** start **
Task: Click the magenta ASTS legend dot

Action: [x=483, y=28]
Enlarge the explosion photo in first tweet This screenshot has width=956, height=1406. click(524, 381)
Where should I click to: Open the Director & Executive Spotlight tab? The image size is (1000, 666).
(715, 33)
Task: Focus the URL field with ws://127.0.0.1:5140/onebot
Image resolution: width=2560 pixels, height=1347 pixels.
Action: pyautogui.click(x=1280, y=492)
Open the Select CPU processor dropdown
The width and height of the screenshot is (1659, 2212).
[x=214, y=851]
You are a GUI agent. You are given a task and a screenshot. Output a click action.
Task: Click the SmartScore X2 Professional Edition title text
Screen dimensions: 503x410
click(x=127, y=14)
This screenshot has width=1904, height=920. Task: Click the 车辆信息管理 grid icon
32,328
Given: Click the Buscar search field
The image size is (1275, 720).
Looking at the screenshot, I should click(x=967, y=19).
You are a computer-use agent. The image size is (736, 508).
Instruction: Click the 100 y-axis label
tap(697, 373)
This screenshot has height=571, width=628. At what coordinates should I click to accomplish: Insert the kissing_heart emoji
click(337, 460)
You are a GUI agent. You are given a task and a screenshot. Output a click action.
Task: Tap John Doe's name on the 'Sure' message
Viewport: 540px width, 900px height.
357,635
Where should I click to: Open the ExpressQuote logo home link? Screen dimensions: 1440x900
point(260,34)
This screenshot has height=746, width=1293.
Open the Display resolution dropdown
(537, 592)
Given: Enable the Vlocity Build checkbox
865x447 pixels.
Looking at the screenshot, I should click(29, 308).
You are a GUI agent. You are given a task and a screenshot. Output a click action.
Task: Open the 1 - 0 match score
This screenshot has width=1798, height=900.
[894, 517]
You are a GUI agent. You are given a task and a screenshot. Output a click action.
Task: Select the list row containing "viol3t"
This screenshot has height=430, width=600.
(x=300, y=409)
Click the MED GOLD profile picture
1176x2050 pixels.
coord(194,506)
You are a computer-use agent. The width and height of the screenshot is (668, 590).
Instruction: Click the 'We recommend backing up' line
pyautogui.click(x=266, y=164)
** end **
* **To be done**: Can you render the records as a numbered list, starting at the line that contains "You are a computer-use agent. The width" and continuing through the end of the records, with blank lines left out?

* **Reply**:
1. You are a computer-use agent. The width and height of the screenshot is (668, 590).
2. Instruction: Click the 'We recommend backing up' line
3. pyautogui.click(x=266, y=164)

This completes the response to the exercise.